__EXERCISE AIM__. Select and copy out every line in the records containing "computer".

__RECORDS SHOWN__.
----
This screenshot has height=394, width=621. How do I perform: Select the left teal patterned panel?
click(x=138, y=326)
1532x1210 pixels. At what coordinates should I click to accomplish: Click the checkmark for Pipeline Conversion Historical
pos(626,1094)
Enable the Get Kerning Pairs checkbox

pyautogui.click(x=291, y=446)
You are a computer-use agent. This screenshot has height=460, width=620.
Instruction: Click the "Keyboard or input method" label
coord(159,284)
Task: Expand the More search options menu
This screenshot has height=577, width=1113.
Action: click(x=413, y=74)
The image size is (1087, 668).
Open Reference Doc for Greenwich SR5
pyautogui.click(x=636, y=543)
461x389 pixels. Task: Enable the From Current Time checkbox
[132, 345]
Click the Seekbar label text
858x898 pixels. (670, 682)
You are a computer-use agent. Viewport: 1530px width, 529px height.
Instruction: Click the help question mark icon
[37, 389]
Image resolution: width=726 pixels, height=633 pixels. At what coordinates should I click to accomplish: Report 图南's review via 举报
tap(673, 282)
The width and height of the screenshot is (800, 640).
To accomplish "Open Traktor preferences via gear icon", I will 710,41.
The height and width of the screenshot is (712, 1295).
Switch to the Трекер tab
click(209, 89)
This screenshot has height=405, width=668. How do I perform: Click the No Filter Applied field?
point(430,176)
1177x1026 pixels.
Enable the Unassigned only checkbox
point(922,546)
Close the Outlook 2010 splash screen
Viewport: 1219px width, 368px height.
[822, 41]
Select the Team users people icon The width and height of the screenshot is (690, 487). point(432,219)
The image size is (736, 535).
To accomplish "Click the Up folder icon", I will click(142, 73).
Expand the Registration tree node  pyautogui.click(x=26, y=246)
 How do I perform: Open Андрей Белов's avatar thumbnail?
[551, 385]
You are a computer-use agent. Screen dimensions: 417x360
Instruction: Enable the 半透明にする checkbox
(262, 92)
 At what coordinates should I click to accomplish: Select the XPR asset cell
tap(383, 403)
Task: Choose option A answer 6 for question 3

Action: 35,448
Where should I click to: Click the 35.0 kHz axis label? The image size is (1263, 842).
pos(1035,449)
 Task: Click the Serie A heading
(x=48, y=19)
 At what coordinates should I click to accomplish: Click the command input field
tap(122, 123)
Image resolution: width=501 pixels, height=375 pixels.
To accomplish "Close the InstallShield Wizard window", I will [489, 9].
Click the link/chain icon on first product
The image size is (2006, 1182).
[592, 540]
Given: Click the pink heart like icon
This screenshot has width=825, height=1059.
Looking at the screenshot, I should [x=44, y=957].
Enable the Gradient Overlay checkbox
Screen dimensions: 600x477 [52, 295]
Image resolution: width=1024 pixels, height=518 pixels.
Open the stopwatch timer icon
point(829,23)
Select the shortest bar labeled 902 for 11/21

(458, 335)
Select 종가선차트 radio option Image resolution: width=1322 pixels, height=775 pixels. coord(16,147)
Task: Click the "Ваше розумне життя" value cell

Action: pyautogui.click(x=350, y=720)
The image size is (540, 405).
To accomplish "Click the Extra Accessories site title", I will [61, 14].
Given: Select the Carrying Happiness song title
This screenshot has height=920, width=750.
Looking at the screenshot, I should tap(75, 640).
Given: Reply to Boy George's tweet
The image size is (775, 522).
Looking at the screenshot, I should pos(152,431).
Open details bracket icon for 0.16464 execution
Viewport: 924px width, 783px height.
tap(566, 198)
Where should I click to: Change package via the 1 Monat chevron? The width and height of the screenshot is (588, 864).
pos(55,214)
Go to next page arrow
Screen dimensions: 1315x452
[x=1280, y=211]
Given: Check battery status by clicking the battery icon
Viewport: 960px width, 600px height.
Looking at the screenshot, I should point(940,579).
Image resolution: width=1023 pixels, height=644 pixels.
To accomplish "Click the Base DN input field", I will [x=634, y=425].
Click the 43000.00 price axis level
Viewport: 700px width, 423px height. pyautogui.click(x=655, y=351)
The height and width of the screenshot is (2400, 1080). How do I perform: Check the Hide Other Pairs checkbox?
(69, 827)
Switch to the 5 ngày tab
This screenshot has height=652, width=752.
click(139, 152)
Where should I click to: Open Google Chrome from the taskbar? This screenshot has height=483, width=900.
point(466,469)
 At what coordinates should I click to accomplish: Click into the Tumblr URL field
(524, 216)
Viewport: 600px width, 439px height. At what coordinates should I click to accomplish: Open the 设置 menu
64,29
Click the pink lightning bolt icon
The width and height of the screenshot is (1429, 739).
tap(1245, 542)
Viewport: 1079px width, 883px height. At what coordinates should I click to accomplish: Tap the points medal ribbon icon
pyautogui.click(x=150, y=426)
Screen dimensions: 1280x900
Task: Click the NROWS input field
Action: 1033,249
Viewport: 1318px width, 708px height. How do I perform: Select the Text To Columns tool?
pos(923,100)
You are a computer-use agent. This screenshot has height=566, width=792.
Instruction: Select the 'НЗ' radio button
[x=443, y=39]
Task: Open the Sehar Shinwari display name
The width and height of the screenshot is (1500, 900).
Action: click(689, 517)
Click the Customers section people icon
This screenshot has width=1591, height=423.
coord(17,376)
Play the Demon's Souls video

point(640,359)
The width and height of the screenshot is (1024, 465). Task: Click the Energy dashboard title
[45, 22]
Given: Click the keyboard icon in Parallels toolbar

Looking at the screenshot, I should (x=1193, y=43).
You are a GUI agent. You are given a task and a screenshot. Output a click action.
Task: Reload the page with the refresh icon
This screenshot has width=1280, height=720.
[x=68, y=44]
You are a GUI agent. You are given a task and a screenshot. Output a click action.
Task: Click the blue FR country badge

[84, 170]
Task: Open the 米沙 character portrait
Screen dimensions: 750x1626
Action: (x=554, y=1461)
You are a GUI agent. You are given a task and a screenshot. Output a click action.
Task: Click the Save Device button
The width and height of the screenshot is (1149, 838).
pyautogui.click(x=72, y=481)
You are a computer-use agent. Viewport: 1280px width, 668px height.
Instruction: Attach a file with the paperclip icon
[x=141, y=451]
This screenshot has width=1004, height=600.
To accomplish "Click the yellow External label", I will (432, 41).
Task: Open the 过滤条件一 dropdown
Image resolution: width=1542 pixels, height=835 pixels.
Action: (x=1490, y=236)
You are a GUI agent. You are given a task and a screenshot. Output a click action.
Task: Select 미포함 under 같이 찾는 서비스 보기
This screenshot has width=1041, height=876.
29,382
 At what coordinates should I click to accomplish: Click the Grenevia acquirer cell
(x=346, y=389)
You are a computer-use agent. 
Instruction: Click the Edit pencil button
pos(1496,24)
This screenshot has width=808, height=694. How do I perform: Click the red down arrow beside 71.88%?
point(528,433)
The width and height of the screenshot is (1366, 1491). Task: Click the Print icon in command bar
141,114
----
__RESPONSE TO THE TASK__.
You are a computer-use agent. This screenshot has height=460, width=620.
You are a computer-use agent. Viewport: 1530px width, 529px height.
You are a computer-use agent. Screen dimensions: 417x360
You are a computer-use agent. This screenshot has height=566, width=792.
You are a computer-use agent. Viewport: 1280px width, 668px height.
You are a computer-use agent. 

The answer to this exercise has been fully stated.